The two eventually married and had five children together, all of whom were born in the United States.

In about 2008, Fluke-Ekren and Ekren moved to Cairo, where they lived in the upscale Sheikh Zayed City, according to Farouk, who relocated there around the same time. "Life was good," Farouk recalled, noting that her friend spoke Arabic fluently.

The family moved to Libya in late 2011, Farouk said. According to the plea agreement, Fluke-Ekren and her husband lived in Benghazi at the time of the 2012 attacks on a US diplomatic compound and a nearby CIA base. In the aftermath of the attacks, prosecutors said Ekren claimed to have removed a box of documents and at least one electronic device from the US compound and taken them home.

Fluke-Ekren admitted to helping him sort through the documents and prepare summaries that were provided to the leaders of Ansar al-Shariah, a terrorist organisation accused of leading the attack on the US diplomatic mission in Benghazi. In late 2012, the family left Libya because Ansar al-Shariah was no longer conducting attacks in the country, according to the statement of facts.

Plan to attack US college

Shortly after, the couple travelled to Syria, but Fluke-Ekren returned to Turkey while Ekren stayed and later oversaw Islamic State snipers. She joined him in Syria in 2014, but the next year, they moved to Mosul, Iraq, where she helped the Islamic State group in handling widows whose husbands had died fighting.

The family returned to Syria, and Ekren was killed in an airstrike as he was conducting reconnaissance for a terrorist attack, prosecutors said.

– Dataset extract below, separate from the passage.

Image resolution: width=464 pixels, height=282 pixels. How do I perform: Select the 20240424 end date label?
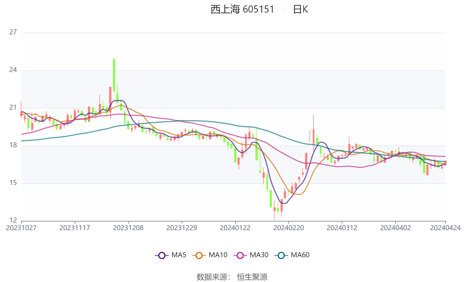tap(445, 228)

Prosecutors said Fluke-Ekren married another Islamic State terrorist, a Bangladeshi man who specialised in drones and worked on a plan to drop chemical bombs using them. After the man, Wamiq al-Bengali, died, Fluke-Ekren married another Bangladeshi man, an Islamic State military leader who was responsible for defending Raqqa, Syria. He died while fighting for the group in 2018.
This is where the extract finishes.